BEGIN

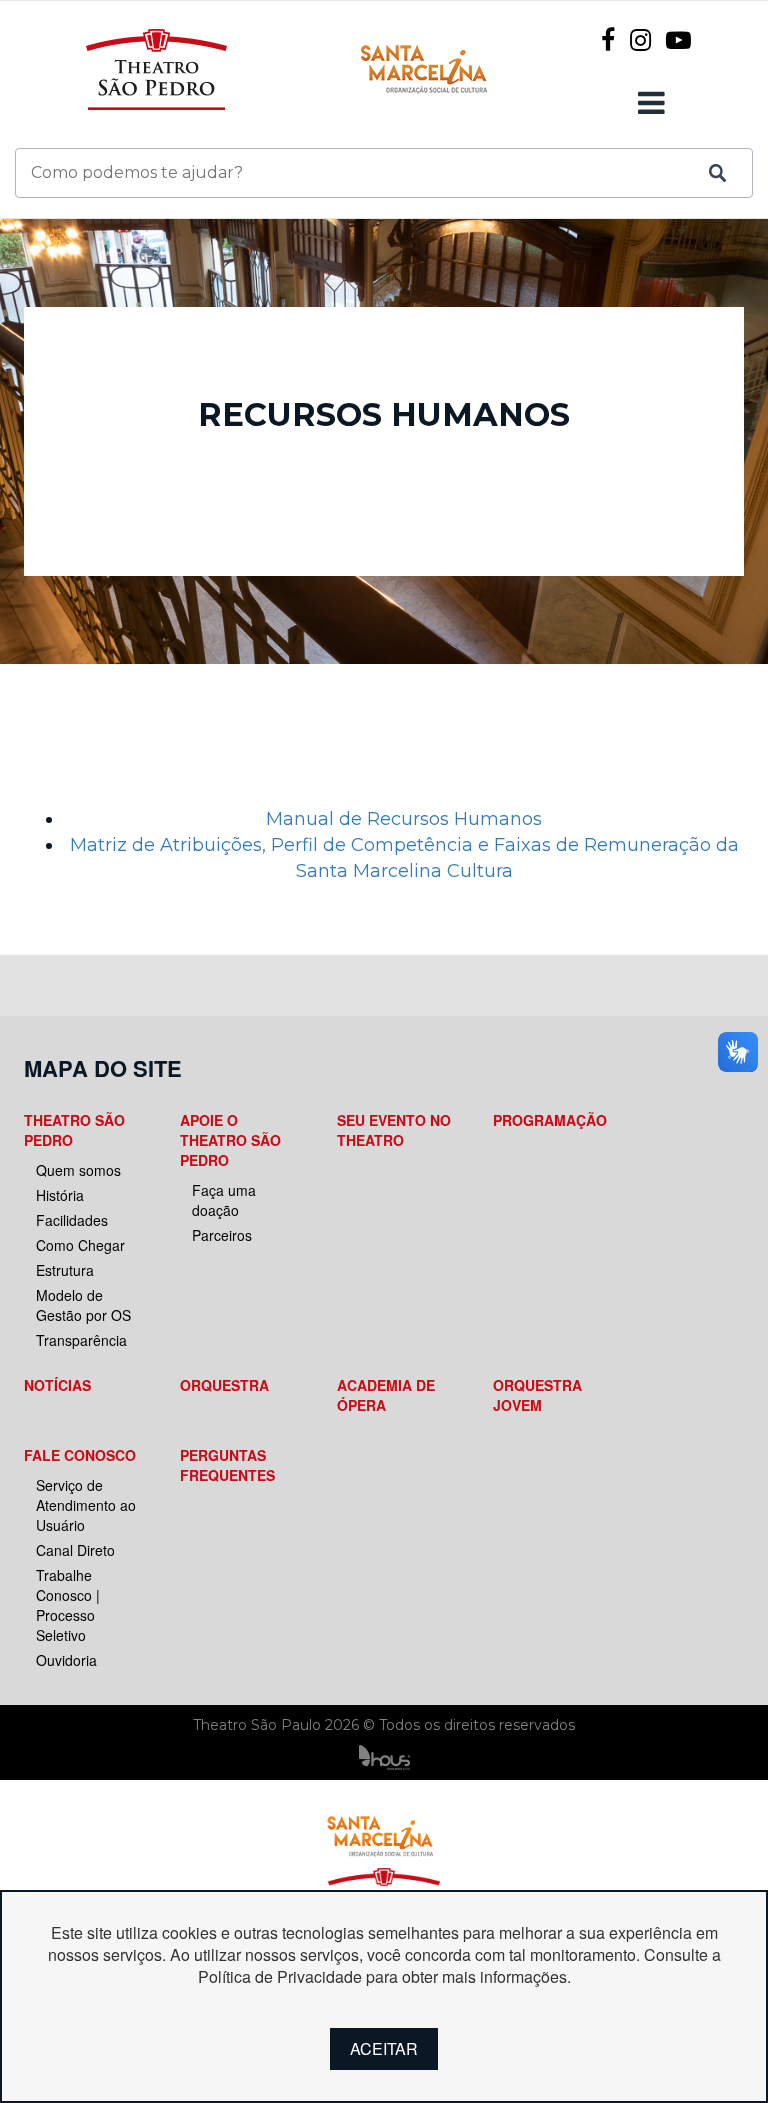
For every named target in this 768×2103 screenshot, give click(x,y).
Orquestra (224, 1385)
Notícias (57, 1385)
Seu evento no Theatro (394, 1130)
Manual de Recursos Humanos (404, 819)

END

Repeat every line of the data above exactly, but drop the pictures.

**RESPONSE**
For every named target in this 768×2103 screenshot, give click(x,y).
Orquestra (224, 1385)
Notícias (57, 1385)
Seu evento no Theatro (394, 1130)
Manual de Recursos Humanos (404, 819)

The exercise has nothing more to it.